(Assignment) Lines below that include "logo" are the answer; copy each one.

(Beginning of Supplied data)

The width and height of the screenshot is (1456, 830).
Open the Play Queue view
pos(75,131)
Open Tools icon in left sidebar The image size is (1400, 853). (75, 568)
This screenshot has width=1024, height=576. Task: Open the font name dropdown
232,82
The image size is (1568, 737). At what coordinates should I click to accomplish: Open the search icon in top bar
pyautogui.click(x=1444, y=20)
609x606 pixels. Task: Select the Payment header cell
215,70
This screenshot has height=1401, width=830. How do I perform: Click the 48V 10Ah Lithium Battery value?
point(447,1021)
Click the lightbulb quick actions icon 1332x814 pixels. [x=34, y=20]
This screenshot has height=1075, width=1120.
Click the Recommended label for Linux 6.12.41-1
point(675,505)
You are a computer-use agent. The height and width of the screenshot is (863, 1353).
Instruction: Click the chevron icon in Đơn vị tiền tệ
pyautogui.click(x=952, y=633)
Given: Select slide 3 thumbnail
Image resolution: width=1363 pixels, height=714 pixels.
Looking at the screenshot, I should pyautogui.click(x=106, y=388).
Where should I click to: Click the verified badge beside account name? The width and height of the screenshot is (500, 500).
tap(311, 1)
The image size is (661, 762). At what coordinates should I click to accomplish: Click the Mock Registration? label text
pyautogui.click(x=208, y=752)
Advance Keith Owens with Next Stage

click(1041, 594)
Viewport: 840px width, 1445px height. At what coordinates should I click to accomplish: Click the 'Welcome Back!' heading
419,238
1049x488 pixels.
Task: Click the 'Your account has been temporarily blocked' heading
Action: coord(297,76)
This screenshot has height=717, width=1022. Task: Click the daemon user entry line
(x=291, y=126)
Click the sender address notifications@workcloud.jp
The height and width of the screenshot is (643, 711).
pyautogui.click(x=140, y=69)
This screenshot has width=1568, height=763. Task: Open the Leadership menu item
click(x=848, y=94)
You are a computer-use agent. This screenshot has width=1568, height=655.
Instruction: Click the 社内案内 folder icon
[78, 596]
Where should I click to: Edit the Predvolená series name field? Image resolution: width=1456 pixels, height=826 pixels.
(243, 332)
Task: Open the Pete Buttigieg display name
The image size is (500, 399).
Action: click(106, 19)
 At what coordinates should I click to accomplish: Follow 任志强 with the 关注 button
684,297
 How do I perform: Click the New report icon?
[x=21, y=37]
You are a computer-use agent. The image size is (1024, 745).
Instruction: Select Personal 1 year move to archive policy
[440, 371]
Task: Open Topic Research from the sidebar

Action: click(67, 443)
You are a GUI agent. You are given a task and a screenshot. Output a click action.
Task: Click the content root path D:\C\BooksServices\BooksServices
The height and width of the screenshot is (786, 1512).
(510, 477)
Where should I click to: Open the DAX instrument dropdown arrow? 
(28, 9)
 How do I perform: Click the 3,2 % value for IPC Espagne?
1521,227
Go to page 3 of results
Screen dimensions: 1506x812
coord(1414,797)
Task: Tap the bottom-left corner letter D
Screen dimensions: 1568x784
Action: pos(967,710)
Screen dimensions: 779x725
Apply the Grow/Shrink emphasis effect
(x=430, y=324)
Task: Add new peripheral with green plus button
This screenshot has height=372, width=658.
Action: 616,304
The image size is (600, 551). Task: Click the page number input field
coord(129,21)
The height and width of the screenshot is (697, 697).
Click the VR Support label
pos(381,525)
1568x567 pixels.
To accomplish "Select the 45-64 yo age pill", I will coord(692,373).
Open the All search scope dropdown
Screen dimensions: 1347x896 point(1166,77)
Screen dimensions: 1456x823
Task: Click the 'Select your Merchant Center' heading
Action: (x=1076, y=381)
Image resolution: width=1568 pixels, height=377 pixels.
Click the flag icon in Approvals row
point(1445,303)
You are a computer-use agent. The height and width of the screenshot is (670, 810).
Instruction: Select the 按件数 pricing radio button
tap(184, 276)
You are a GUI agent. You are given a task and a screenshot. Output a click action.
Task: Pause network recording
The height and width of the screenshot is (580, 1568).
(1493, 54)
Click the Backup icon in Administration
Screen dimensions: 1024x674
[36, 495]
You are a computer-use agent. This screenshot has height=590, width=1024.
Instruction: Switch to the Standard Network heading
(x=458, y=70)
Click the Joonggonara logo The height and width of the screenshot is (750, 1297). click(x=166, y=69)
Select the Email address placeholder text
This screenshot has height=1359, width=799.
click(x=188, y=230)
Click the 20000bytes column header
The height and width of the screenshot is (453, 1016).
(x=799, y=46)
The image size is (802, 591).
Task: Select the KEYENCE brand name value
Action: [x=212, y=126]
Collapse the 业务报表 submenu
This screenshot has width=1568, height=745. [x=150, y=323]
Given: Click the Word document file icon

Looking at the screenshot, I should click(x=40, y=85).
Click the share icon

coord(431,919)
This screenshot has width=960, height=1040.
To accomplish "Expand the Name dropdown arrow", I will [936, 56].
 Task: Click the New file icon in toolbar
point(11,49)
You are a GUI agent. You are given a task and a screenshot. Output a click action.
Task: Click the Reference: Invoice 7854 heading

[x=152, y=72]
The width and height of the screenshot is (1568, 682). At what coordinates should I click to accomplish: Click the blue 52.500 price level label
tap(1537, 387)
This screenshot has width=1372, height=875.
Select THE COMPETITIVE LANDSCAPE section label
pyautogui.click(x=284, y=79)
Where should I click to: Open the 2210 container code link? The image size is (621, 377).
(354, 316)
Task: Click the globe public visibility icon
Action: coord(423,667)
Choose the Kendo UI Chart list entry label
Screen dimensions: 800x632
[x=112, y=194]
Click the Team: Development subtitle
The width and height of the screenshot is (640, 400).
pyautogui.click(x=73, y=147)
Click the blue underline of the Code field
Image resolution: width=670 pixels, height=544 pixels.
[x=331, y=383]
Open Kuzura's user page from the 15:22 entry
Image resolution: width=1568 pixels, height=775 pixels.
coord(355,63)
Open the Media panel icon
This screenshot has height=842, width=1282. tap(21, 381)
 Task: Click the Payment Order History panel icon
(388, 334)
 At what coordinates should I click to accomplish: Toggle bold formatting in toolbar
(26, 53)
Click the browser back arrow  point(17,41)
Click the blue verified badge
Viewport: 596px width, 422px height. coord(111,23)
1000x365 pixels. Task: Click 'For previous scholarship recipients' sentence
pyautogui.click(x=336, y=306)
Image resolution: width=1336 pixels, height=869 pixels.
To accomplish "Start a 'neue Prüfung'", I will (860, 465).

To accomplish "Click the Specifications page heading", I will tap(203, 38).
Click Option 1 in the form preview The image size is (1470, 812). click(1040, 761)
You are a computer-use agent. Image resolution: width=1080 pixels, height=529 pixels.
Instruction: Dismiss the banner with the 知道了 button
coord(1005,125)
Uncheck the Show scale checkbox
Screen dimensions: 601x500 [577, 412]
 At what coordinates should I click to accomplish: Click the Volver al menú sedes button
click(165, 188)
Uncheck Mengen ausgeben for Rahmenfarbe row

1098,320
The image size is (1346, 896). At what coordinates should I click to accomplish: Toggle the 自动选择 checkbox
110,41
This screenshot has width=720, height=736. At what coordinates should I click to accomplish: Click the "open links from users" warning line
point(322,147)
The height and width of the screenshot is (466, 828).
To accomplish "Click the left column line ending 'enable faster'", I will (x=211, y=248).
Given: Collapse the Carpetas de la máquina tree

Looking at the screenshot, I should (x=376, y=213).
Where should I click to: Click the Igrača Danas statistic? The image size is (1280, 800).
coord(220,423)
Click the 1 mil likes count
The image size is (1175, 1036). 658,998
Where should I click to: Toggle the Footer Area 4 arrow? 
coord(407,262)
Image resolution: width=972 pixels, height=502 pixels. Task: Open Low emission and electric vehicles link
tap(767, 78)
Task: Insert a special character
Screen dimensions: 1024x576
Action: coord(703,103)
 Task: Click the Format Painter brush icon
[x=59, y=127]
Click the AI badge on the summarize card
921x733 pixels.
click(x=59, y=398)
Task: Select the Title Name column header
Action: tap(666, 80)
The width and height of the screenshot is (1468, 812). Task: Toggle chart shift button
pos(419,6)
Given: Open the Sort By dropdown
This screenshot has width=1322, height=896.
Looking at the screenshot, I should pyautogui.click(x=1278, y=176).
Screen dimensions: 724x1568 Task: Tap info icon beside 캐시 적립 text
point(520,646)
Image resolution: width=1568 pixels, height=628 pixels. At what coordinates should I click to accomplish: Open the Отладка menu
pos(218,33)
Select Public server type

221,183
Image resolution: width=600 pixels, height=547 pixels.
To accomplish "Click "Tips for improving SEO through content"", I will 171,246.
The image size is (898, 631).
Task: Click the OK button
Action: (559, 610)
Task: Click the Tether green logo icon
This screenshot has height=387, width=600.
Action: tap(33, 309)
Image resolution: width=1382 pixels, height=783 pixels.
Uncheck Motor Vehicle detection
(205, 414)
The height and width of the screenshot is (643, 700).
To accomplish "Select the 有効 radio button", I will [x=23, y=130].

(End of Supplied data)

(Answer to the problem)
Click the Joonggonara logo The height and width of the screenshot is (750, 1297). click(x=166, y=69)
Task: Click the Tether green logo icon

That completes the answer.